It has been recommended over the past few years that even small adults not sit in the front seat because of the harm an air bag can do, (small children risk the danger of smothering more than anything else).

My eight year old is constantly mad at me for not letting her sit in the front seat. Her friends get to in their cars so she feels I'm being unfair. I just tell her that they aren't my only daughter and I'm not willing to take the risk. Having a husband who works for a police department who has seen the results of car seats in the front combined with air bags and front end collisions has kept me firm on this issue. Until she is as tall as I am, she sits in the back, but only because of the air bag issue. She no longer needs a car or booster seat.

However, if a legal car seat can be found that can keep a child safe despite the air bags, I would be interested in knowing which one it is as well. I have a lot of friends who have multiple small children and small cars which they can't afford to replace, but they could afford a better, safer car seat. And it would also make a thoughtful baby shower present. marianne


The safety of the child in the front seat relies on how the seatbelt functions, not on the booster seat.

This is what one alert said: The seatbelt in many cars can function improperly when children are restrained by them. Many of these belt systems are inertially loaded, i.e., the passenger must move forward at a given force before the belt system will lock and then restrain the passenger. In this case, the restraint system allows forward motion of small children during the crash, thereby bringing the child's face in close proximity to the deploying airbag. Due to the high speed with which airbags are designed to deploy, the child's head will rotated posteriorly after making contact with the deploying airbag and this motion resulted in a a small subdural hematoma and diffuse axonal injury.

Since a booster seat uses the car's seatbelt to restrain a child, no booster seat can be safe. Best thing is to have your passenger side airbag disabled. susan


There is no safe booster seat for use in the front seat if the airbag cannot be turned off.

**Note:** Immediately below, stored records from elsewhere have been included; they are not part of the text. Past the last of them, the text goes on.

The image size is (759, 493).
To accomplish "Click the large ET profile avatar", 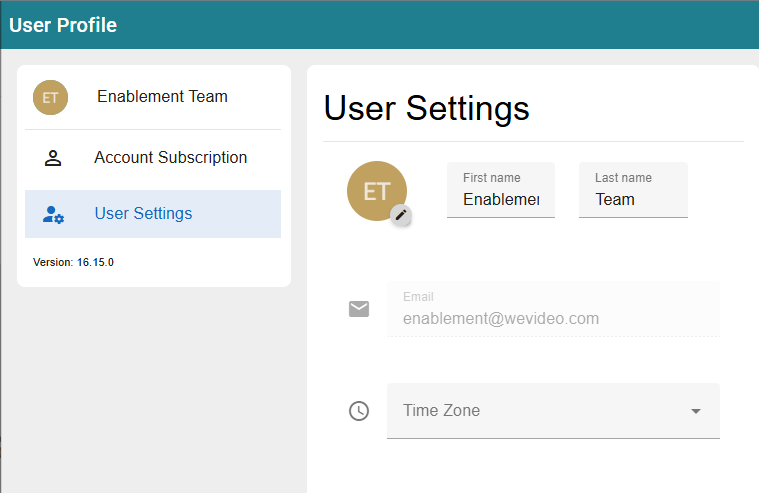I will coord(377,191).
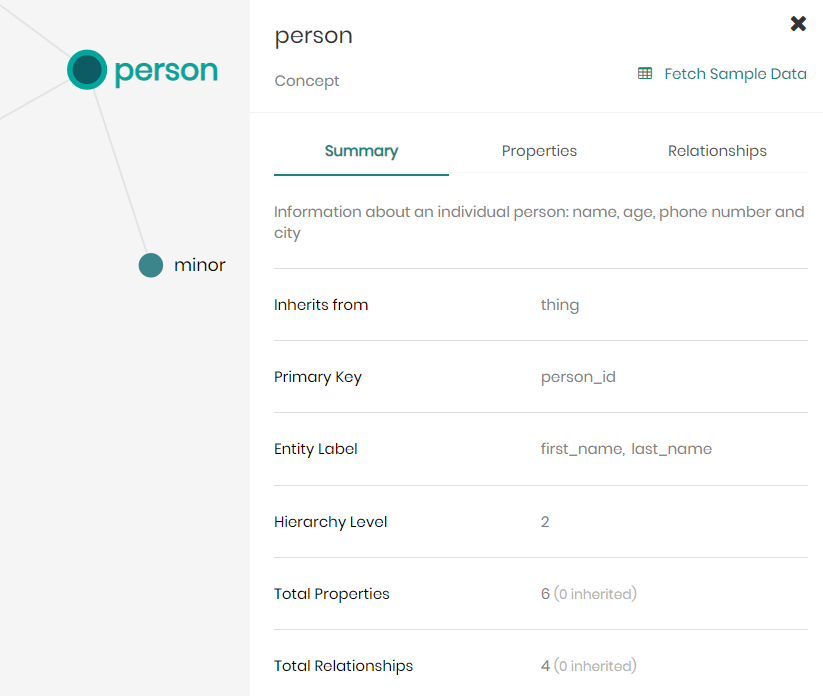Click the Total Relationships count value
The width and height of the screenshot is (823, 696).
pyautogui.click(x=546, y=666)
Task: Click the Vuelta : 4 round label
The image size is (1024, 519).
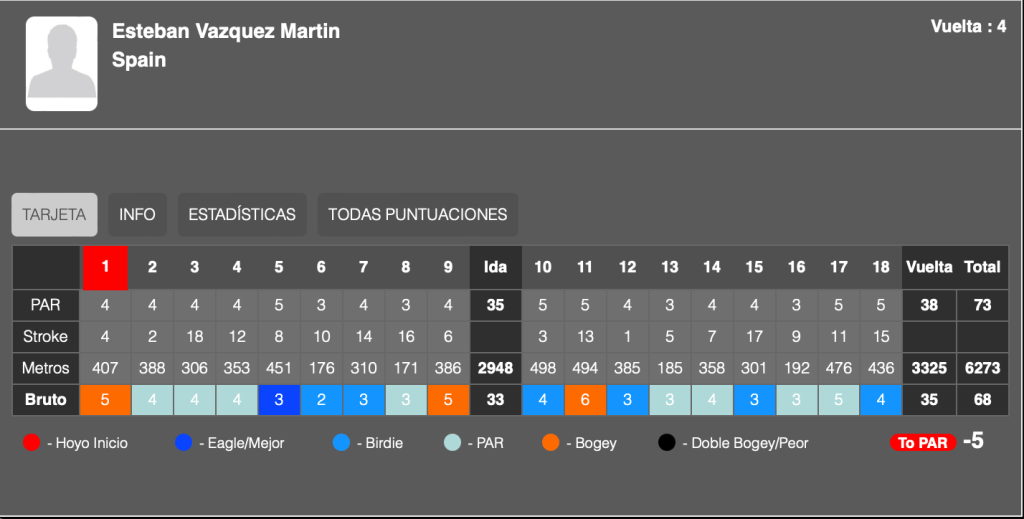Action: [x=968, y=27]
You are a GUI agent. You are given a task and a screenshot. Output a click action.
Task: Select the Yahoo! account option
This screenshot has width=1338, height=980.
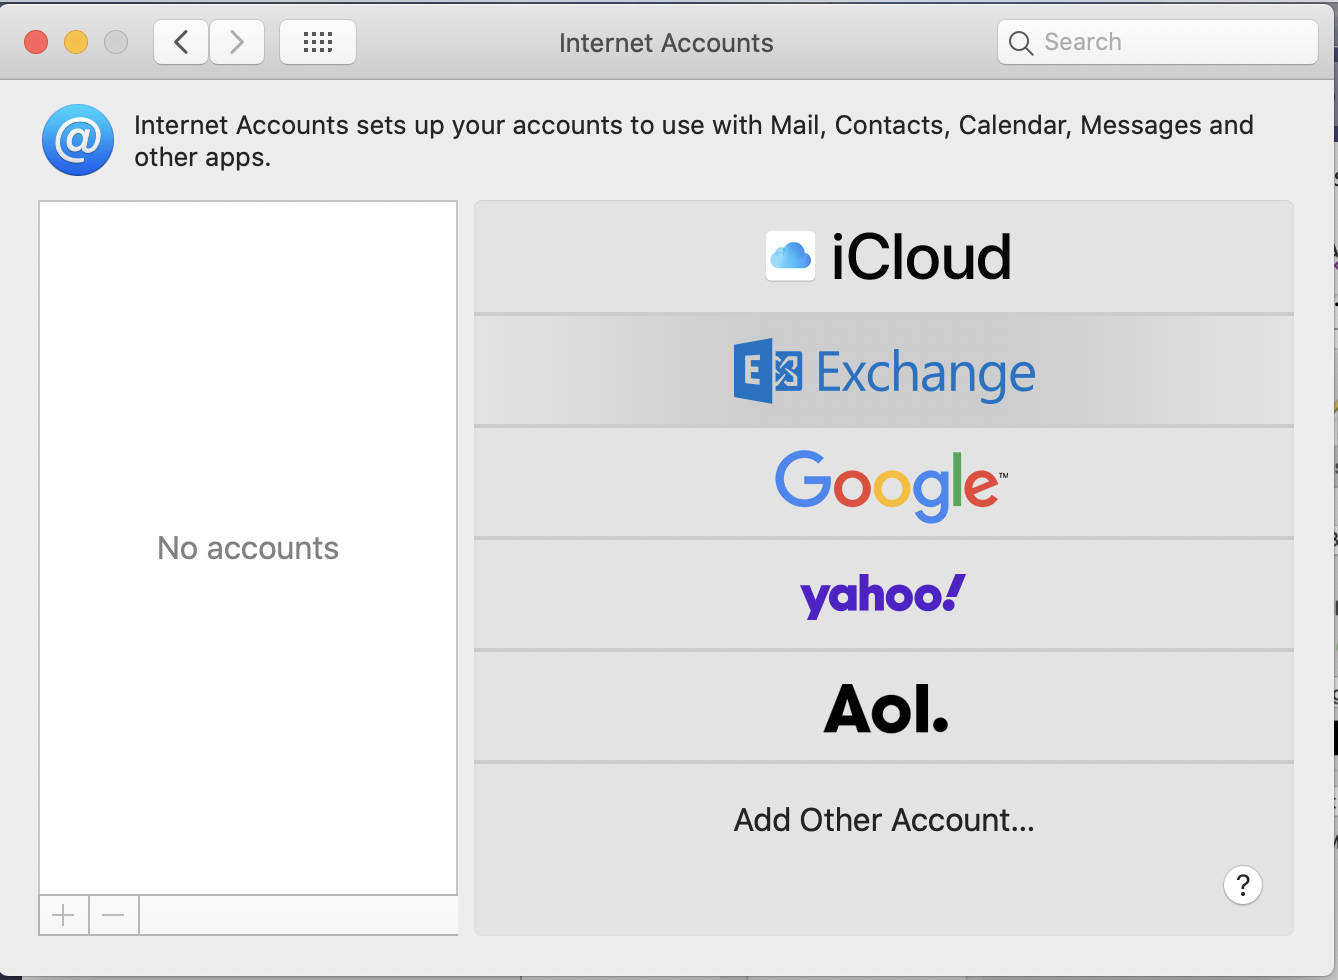pos(884,596)
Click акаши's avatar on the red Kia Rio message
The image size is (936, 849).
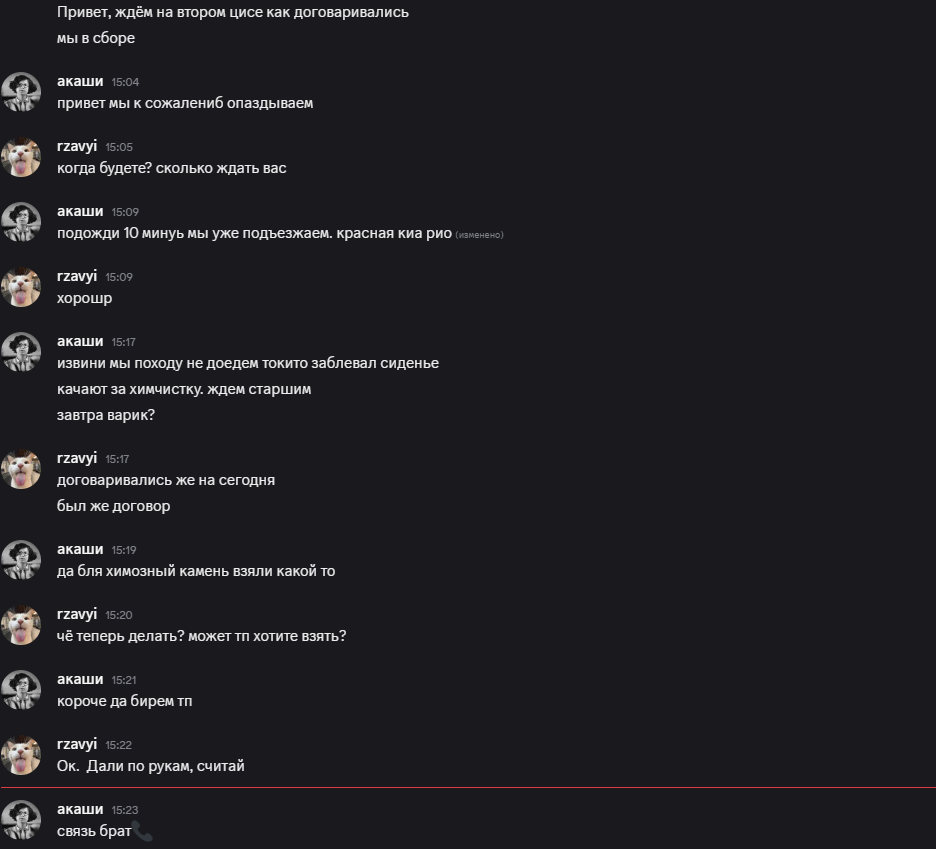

Even with the new two stage airbags, the risk to the child to too great. Try contacting your car's manufacturer and/or the makers of booster seats and ask if they would recommend such usage. I doubt that they will. There are lots of good booster seats out there, but they don't all fit all cars. If possible take your car to the store and try installing the booster (in the back seat) and see if it works before laying out the big bucks. Hope this helps. Brian
Please do not consider putting a child seat -- or god forbid a rear-facing infant seat -- in the front of any vehicle with an airbag. Airbags can save lives when people are seated and belted properly. But they are not designed for children, and really can kill kids. That is why such strong warnings are in the cars. Even a front-facing child seat can put the child too close to the module when it explodes, which is very dangerous. So please heed the warnings. Kids under 12 should be in the back seat in all airbag equipped cars. No exceptions. Ever. Anonymous
After reading the discussions regarding airbags and booster seats, I'd like to add the following. I read at one time, (I think Consumer Reports Magazine) that all airbag injuries/fatalities to small persons have occured in American made vehicles. These airbags deploy at significantly higher velosities than cars manufactured in Japan. As a very petite woman, this topic is one that I am personally concerned with and have been following. Several years ago, I opted to go with a Honda- whose airbags have never killed anyone. Helene

Booster seats - general info

We were in a car accident with a seat-only (no back) booster seat. IT was the kind with an arm that folded over the lap. The shoulder belt then held the seat and arm in place, and gave some shoulder protection. My child was 4 at the time. HIs younger sister was in a regular car seat. The driver (not me!) fell asleep, and the car rolled over at freeway speeds. My daughter was completely uninjured as was her car seat. My son had a large bump on his head, where his head hit the window. The booster seat was completely twisted out of shape, and unusable afterwards. I'm sure the booster seat saved my son's life, but we put him back in a large standard car seat until he totally outgrew it at 5 (and he went willingly). When our younger son was ready for a booster seat, we got the one that has a back, too. Fortunately, we never crash tested that one! (Dec 1999)
I purchased a Roadster Britax booster seat online at www.rightstart.com. It has a back that collapses down and folds inside the base. It also has a cord loop attached to the bottom of the base that you can use to carry it. I just checked their website and for some reason the seat is no longer showing up in their selection of items (I plan to do some research to make sure it wasn't recalled). The seat cost $119.95 and I got 20% off with free shipping and no tax several months ago by using an American Express card. (Dec 1999)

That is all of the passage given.